What’s Up with Apple’s Resistance to Multi-touch Macs?

Apple's new MacBook Pro laptops are sleek, beautiful and expensive. But the addition of a touch strip above the keyboards on these devices only serves to highlight a very strange aversion to a technology that Apple made popular on mobile devices: Multi-touch screens.

In some ways, the Touch Bar reminds me of the central mistake in Microsoft's Surface Book: Rather than deliver the functionality its users want and need, Apple has stubbornly stood by an unnecessary limitation and then touted it as an advantage.

In Microsoft's case, I'm referring of course to the fact that what customers were really asking for was a thin and light Surface Ultrabook, not a clunky (and unreliable) detachable Frankensurface. And with Apple, it's just as fundamental. Put multi-touch in the screen where it belongs, you knuckleheads.

Doug said it best, on Twitter:
"The idea of touch-based controls is pretty amazing. How much more useful would the Touch Bar would be if it was screen-sized?"
Bingo.

One can only speculate about Apple's curiously slow-moving approach to improving the Mac. But I think I can make two compelling arguments: That Apple's mobile devices are so successful that it justifies ignoring the Mac. And that Windows 8 was such a disaster, that it removed any compelling reason to go down that same road with the Mac.

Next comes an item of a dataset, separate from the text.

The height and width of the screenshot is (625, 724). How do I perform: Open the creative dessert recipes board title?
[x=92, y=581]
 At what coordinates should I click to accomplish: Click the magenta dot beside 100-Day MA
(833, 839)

The first one makes the most sense.

Looking at Apple's most recent quarterly earnings, we see that the firm generated $32.4 billion from sales of iPhone and iPad, and just $5.7 billion from Mac: Those two devices are currently over five times the size of Mac by revenue. But the gap is really bigger than that: Most of Apple's $6.3 billion in services revenues were directly tied to usage from iPhone and iPad users, not Mac users. Meaning that the overall i-device ecosystem is much, much bigger than that for the Mac. So it makes more sense for Apple to focus the most effort on those devices that sell the most, have the highest margins, and are replaced far more often.

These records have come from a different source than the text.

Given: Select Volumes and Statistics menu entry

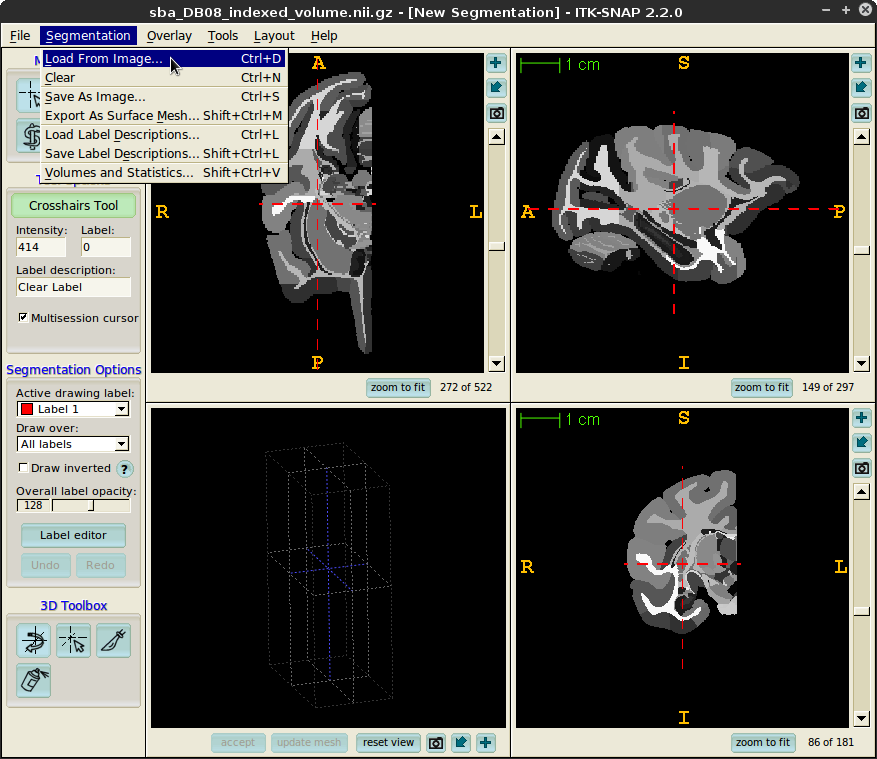Looking at the screenshot, I should pyautogui.click(x=119, y=173).
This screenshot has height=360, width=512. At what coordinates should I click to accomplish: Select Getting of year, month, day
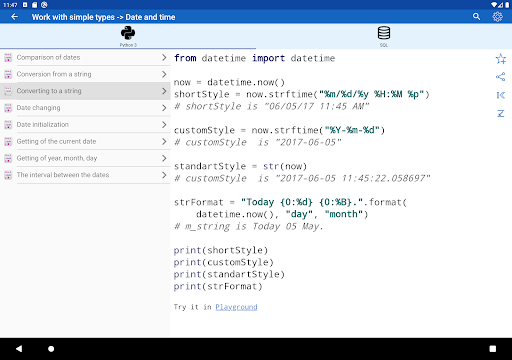pos(85,158)
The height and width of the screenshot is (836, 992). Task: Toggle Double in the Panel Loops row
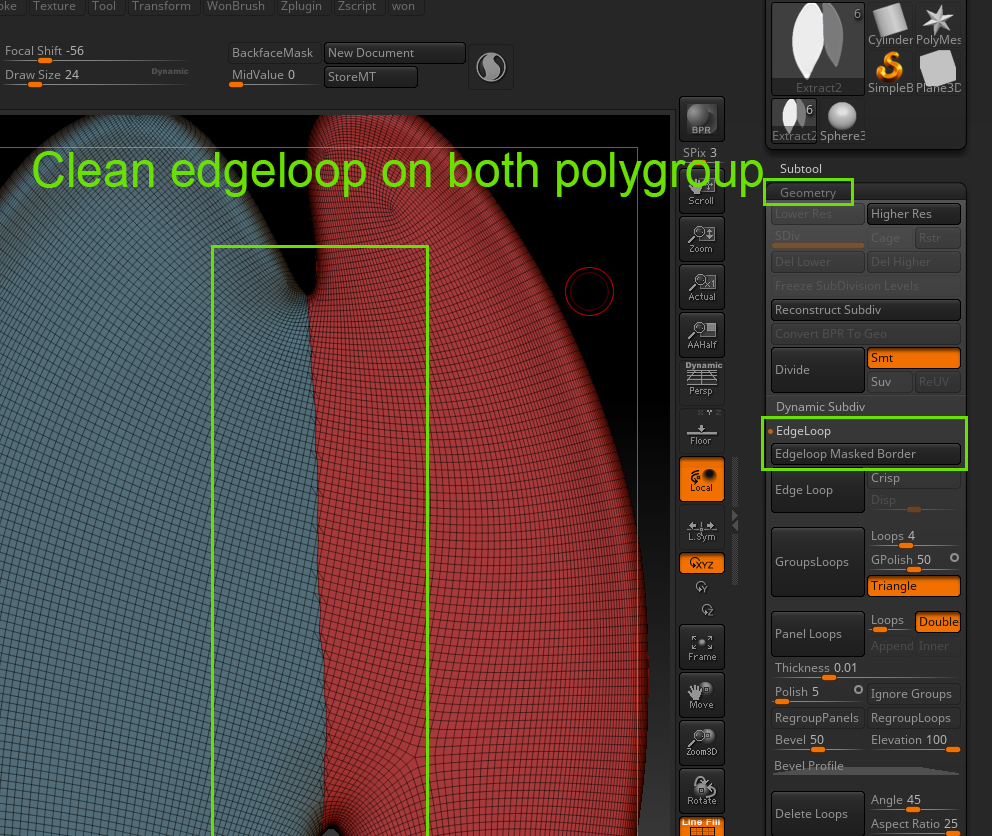[x=937, y=621]
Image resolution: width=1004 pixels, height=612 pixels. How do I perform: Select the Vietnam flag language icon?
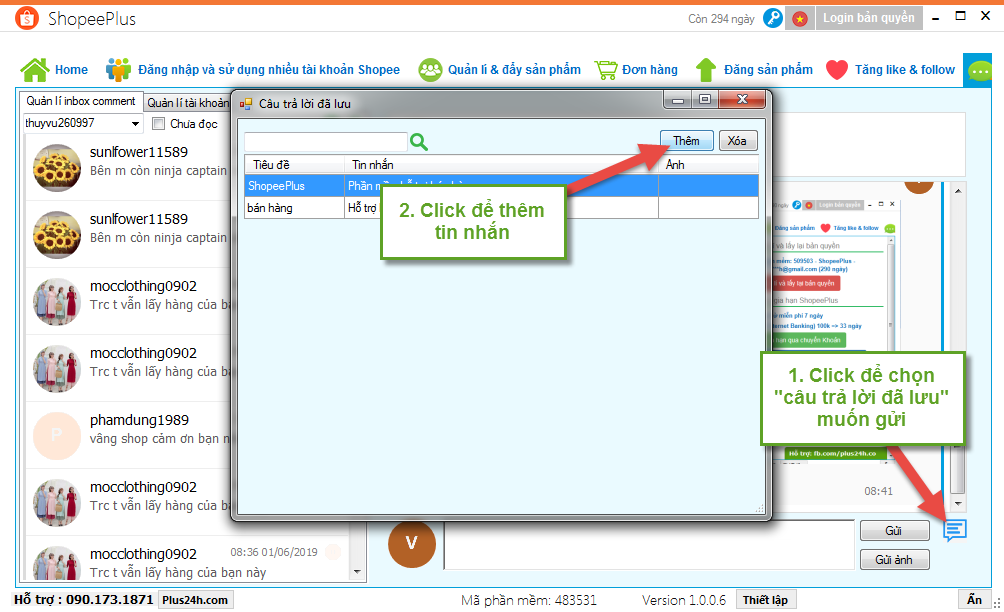pos(799,18)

But if my Windows 8 theory is correct, Apple needs to reconsider. In the years since that terrible release, Microsoft and its PC maker partners have made a compelling case for multi-touch screens, and today's 2-in-1s in particular are more innovative---and, more important, more useful---than Macs as a result.

Yes, I'm sure that the Touch Bar is useful and will be embraced by Mac developers and users. Though I will, as always, send a cautionary alert that, at $1800 and up, the Macs that offer this functionality are far too expensive. You can buy a touchscreen PC laptop for as little as $200 these days, and flagship portable PCs from Lenovo, HP, Dell and other companies cost far less than the $1800 starting price of those Touch Bar-capable Macs. Like the Surface Studio and Surface Book with Performance Base, these new Macs are stupid expensive.

Both Microsoft and Apple made compelling cases this week that PCs---yes, the Mac is a PC---are the best choice,...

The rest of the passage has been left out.